-- Task directions --
I would like each line of the data that holds the word "Open" copied out.

-- Records to use --
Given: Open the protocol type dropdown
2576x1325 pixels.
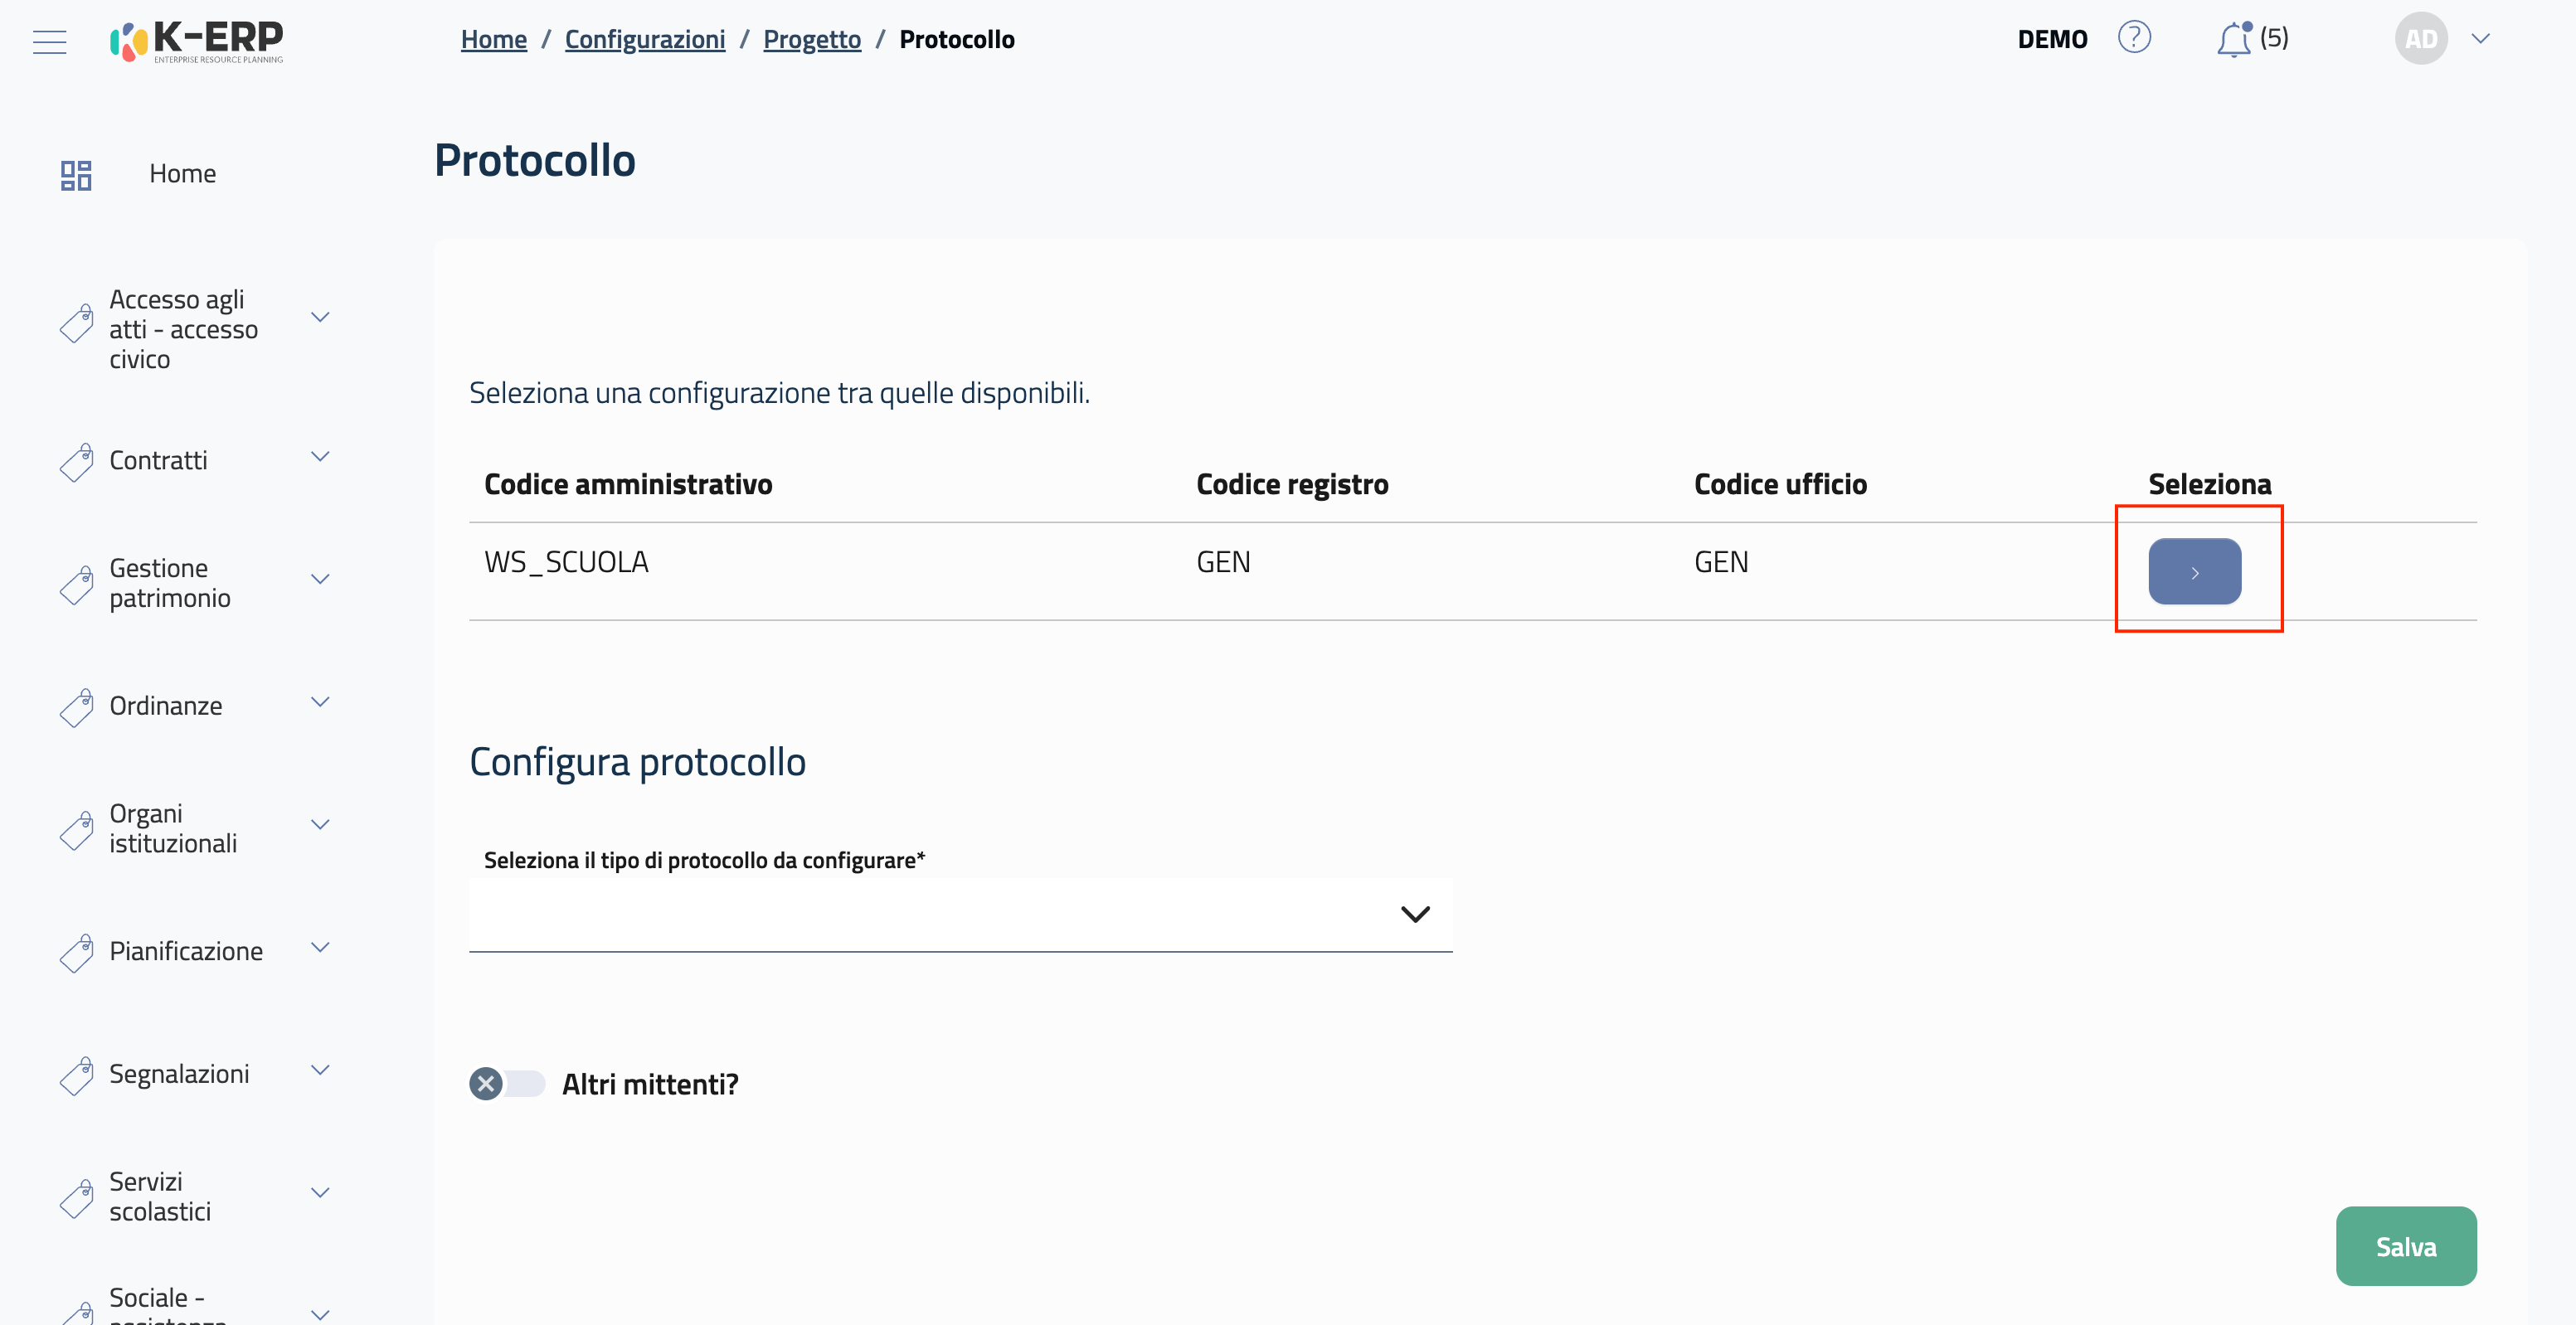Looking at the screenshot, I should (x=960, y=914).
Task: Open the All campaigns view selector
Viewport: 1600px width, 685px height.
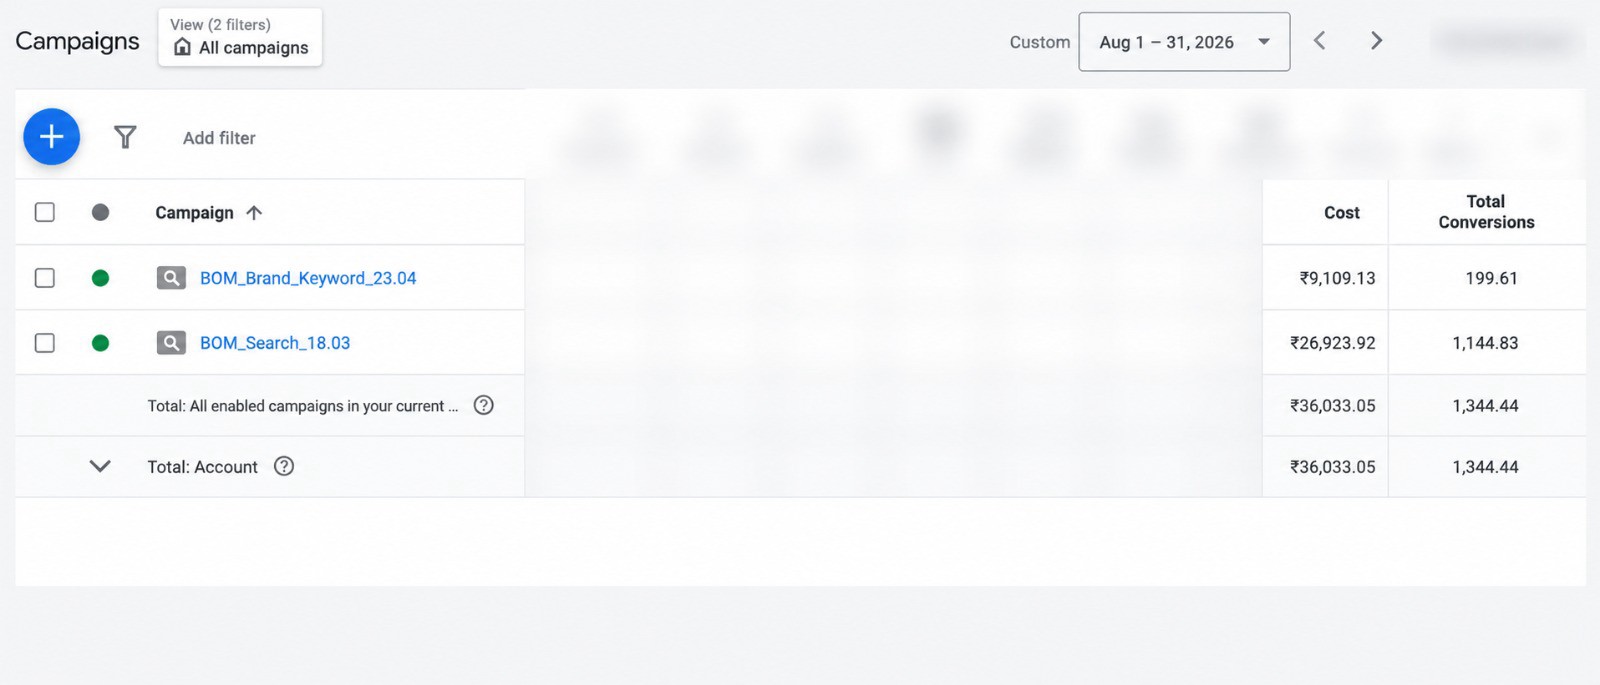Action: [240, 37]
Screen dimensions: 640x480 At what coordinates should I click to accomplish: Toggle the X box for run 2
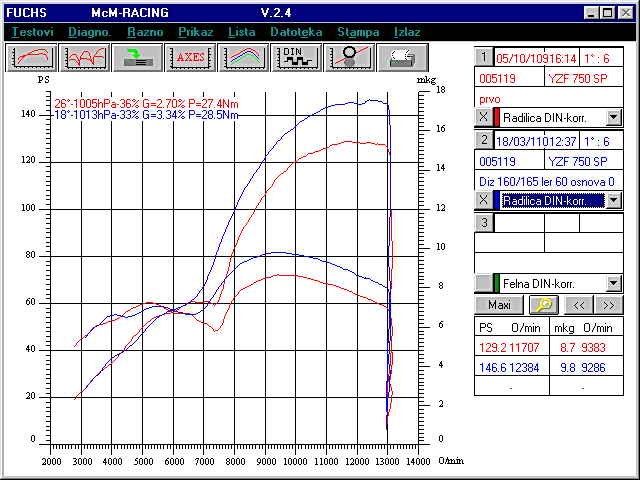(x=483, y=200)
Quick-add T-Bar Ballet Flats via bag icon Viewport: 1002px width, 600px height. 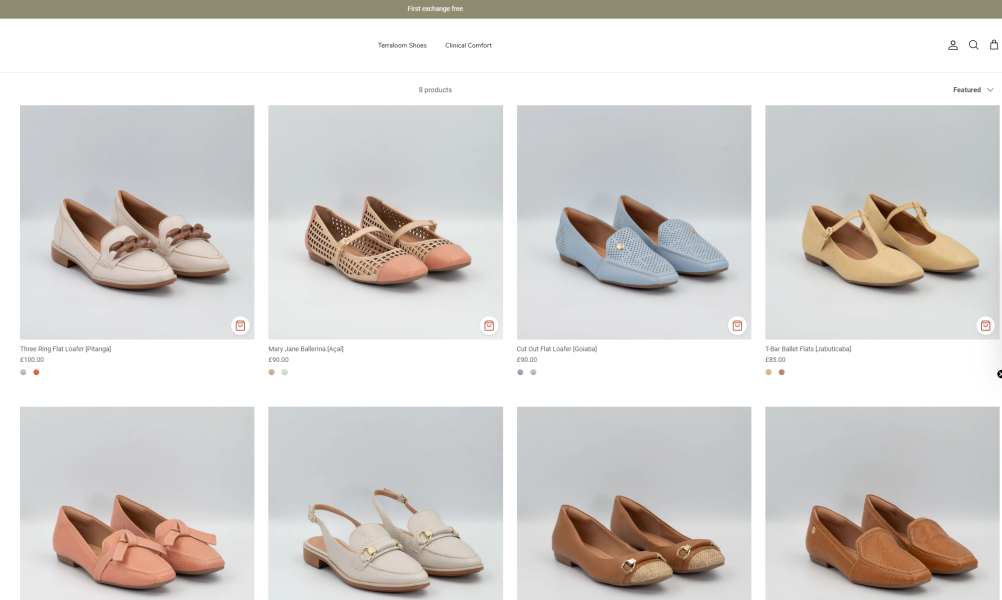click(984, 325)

-- Output for this exercise --
Given: Open the protocol type dropdown
Task: Open the All campaigns view selector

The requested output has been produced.